Ce sujet ne pouvait guère être proposé plus tôt ; il fallait que les règles de critique, qui doivent servir à caractériser et à comparer les langues, fussent établies sur des bases scientifiques, ce qui exigeait une étude approfondie d'une foule de langues, tant anciennes que modernes : c'est ce qui a été fait, et l'Académie y a puissamment contribué.
La linguistique est née de nos jours. On a parcouru toutes les contrées de la terre, partout on s'est attaché à connaître les idiomes usités, et dans les temps actuels et dans les temps les plus reculés. On est revenu chargé d'une riche moisson. On a étudié ces langues chacune en particulier, on les a comparées, distinguées, classées. Il est résulté de ces travaux, des principes qui servent de base à la science nouvelle qu'on a appelée linguistique.

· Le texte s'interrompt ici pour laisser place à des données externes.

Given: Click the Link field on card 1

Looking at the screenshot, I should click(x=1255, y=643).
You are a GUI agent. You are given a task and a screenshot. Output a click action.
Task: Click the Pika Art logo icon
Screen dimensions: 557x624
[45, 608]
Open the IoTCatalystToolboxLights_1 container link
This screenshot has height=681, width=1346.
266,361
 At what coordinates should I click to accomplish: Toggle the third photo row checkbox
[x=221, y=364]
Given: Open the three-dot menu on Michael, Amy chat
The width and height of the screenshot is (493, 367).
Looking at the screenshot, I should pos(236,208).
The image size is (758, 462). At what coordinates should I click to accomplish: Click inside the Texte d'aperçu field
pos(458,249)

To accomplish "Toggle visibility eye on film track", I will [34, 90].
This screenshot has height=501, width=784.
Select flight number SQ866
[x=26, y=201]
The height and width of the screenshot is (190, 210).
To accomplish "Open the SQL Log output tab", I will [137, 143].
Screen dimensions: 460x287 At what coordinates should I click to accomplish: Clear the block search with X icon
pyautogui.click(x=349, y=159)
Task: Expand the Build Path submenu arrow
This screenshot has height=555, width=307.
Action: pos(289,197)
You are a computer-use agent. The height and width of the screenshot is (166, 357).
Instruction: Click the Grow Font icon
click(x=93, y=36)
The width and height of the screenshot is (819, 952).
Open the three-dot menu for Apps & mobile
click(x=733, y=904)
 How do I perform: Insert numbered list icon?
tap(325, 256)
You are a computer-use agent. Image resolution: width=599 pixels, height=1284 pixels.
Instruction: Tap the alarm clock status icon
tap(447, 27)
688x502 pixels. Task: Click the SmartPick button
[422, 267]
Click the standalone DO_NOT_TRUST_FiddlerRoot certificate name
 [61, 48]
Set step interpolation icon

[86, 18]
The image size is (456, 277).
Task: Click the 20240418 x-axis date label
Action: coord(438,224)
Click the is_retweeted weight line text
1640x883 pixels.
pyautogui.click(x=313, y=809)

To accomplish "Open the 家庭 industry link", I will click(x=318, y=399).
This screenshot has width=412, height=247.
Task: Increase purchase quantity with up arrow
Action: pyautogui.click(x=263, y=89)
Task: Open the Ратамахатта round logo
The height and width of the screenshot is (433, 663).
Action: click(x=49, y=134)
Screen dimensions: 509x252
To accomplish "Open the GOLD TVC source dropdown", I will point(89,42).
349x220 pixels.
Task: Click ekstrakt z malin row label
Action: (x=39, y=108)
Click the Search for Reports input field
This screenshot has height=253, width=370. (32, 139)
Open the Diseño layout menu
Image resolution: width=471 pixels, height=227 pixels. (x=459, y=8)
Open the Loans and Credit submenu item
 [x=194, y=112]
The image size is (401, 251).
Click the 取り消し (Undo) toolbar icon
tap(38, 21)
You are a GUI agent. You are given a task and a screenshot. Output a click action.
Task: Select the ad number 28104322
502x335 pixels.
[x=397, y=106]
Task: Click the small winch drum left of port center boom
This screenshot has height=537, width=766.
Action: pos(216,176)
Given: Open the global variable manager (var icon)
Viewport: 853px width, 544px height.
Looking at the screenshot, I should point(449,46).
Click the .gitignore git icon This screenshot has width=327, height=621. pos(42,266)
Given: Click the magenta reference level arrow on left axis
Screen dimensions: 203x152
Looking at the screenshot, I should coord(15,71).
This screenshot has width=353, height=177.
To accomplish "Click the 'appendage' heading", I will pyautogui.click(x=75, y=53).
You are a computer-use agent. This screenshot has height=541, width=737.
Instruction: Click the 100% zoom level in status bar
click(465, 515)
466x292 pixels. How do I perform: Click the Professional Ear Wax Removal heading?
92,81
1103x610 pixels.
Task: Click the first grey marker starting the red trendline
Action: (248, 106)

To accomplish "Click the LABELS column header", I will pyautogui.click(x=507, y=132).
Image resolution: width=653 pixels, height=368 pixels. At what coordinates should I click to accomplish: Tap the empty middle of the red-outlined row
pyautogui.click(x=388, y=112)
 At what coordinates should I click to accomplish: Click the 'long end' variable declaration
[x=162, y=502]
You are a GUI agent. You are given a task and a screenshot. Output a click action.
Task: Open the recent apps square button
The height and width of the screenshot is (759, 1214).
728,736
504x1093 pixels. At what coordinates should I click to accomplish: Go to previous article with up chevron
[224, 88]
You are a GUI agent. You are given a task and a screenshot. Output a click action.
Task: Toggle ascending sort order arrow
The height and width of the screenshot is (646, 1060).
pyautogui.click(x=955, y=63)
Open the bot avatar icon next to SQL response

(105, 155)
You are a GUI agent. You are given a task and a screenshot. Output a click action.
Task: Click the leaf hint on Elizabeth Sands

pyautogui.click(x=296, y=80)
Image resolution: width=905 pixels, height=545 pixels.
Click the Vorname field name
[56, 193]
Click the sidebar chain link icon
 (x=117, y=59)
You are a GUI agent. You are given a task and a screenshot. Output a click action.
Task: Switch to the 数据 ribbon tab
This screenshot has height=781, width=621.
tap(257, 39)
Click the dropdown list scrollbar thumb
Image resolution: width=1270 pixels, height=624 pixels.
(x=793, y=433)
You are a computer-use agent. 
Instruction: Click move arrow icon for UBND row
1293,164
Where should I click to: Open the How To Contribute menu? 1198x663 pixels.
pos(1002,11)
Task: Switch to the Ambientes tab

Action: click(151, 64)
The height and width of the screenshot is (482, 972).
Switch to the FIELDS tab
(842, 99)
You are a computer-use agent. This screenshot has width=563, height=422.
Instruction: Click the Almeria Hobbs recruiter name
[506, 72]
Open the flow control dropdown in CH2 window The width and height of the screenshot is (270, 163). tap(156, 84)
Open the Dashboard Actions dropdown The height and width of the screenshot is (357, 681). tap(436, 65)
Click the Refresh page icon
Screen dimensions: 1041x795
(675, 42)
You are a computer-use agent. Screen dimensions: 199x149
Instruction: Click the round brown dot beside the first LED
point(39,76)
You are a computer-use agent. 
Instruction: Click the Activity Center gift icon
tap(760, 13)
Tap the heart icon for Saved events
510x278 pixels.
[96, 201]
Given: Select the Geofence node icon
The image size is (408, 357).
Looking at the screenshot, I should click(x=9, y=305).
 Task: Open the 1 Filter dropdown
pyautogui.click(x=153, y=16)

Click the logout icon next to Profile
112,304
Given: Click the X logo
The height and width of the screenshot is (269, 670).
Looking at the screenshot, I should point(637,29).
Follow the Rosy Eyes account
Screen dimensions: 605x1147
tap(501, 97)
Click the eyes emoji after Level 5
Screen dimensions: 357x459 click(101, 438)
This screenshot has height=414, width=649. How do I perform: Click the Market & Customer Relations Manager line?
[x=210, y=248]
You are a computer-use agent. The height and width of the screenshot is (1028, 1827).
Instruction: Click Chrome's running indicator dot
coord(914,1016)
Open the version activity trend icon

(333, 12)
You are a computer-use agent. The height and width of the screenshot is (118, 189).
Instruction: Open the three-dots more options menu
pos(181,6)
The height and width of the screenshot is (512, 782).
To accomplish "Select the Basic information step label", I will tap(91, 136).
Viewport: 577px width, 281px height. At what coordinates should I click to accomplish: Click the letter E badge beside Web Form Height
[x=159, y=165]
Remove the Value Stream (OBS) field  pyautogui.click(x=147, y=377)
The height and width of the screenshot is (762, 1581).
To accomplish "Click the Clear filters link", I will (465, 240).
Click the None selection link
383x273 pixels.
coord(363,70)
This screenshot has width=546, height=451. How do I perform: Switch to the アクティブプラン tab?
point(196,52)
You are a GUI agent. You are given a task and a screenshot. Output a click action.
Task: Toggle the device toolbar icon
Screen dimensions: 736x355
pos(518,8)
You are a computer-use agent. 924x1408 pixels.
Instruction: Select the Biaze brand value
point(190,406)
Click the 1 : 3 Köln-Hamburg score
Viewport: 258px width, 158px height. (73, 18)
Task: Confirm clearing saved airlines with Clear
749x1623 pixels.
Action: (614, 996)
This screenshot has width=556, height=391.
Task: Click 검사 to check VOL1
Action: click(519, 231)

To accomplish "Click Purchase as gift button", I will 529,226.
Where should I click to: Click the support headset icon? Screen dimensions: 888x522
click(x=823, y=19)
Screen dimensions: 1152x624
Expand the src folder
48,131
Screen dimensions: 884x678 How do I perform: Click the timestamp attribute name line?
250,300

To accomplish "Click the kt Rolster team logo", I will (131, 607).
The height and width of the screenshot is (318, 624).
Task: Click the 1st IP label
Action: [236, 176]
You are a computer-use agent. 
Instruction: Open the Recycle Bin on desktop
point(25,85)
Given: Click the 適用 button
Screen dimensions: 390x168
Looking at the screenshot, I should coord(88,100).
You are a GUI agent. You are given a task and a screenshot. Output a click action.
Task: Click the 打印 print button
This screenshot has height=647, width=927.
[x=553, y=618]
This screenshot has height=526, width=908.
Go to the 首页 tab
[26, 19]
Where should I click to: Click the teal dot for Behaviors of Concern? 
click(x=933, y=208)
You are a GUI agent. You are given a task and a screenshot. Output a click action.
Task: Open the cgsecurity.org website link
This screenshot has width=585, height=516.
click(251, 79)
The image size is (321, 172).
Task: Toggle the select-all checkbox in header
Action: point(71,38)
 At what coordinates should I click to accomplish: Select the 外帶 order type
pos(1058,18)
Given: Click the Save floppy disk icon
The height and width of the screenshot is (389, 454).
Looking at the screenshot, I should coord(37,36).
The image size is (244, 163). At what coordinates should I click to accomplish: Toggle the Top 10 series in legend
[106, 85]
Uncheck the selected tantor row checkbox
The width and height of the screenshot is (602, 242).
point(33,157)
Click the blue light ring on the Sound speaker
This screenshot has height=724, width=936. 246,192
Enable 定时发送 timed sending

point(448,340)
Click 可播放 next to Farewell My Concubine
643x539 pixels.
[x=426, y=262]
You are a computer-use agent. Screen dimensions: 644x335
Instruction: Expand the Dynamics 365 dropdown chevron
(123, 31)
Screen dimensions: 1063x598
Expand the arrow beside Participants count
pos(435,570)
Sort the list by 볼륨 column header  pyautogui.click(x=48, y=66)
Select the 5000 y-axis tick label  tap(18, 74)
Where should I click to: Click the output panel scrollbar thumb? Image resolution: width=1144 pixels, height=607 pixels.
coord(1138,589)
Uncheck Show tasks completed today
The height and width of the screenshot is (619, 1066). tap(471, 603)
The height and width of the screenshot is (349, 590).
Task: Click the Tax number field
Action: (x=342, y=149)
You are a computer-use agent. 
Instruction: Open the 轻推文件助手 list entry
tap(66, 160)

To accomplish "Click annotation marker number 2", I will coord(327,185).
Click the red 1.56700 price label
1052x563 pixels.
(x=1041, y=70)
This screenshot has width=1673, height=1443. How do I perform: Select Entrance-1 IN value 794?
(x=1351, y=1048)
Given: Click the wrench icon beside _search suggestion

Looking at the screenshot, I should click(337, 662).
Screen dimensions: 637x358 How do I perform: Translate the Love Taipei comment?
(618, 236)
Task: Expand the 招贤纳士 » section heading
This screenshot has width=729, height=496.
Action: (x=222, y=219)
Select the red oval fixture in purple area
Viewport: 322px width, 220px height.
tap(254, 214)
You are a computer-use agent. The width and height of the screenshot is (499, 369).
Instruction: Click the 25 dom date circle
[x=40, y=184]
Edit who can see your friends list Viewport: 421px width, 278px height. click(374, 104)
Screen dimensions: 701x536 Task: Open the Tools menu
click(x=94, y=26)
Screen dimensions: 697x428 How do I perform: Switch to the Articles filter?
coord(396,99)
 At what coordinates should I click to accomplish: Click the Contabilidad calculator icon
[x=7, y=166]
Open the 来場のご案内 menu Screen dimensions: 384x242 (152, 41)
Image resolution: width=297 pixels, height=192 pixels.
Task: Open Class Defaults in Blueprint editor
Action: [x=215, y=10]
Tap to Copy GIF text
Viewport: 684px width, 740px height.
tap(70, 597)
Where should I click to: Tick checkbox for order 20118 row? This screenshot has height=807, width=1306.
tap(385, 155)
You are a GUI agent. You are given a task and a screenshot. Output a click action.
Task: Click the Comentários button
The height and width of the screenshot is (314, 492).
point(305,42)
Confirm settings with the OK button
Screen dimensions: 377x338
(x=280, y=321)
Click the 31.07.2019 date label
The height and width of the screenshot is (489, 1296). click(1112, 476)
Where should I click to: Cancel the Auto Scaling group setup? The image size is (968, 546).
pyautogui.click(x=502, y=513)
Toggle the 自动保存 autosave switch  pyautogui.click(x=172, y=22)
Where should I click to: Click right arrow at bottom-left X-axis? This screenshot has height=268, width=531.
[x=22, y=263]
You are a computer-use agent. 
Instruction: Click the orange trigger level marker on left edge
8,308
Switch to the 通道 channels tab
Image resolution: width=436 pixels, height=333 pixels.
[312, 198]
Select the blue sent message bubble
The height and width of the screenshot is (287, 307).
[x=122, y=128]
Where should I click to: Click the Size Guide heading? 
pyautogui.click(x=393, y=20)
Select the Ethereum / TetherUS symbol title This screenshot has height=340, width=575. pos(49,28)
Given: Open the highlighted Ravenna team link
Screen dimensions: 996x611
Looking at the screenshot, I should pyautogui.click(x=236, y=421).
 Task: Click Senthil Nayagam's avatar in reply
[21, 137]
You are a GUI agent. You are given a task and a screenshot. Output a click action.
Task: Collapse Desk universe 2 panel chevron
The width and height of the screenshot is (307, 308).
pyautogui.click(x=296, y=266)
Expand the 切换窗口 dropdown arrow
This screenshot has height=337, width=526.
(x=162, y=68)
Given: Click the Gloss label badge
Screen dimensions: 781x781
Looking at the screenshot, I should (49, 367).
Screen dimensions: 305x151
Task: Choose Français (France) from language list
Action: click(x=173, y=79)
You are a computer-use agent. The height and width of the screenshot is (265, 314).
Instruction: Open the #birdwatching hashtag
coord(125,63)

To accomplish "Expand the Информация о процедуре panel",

Mais parmi les langues qui ont été l'objet de cette étude, on ne saurait guère compter celles qui ont été en usage, depuis la plus haute antiquité, dans la France et dans la Grande-Bretagne, et qui sont encore parlées dans quelques portions de, ces pays.
Les savants qui se sont occupés de cette science y ont cependant jeté un coup d'oeil. Il leur a suffi, pour reconnaître dans les idiomes que nous distinguerons, dans la suite, par le nom de celtiques proprement dits, des rapports assez marqués avec la grande famille appelée indo-germanique, et pour les ranger dans cette division.
Un autre idiome, le basque, que l'on a quelquefois nommé celtique, a été profondément étudié par un savant célèbre dont nous citerons plus tard les travaux.
D'autres savants, nés dans les provinces où se parlent encore ces idiomes, s'en sont occupés spécialement, à la vérité, mais en général dans d'autres vues. Ils ont soigneusement recueilli les règles du langage et les mots qui en constituent le corps (c'est un grand service rendu, et leurs travaux sont précieux) ; mais, quand ils ont voulu porter leurs regards au delà, ils ont élevé des prétentions si extraordinaires relativement à l'influence et à l'extension de leur langue maternelle, qu'ils ont excité dans le public, en général, les préventions les plus défavorables. Ces préventions n'étaient pas sans fondement, car les prétentions des celtisants étaient poussées jusqu'au ridicule ; de façon qu'antiquités celtiques et fables absurdes étaient à peu près synonymes. De là un sentiment opposé à celui qui animait ces érudits. Un préjugé aussi déraisonnable, aussi aveugle, est allé, au moins en Angleterre, jusqu'à la fureur.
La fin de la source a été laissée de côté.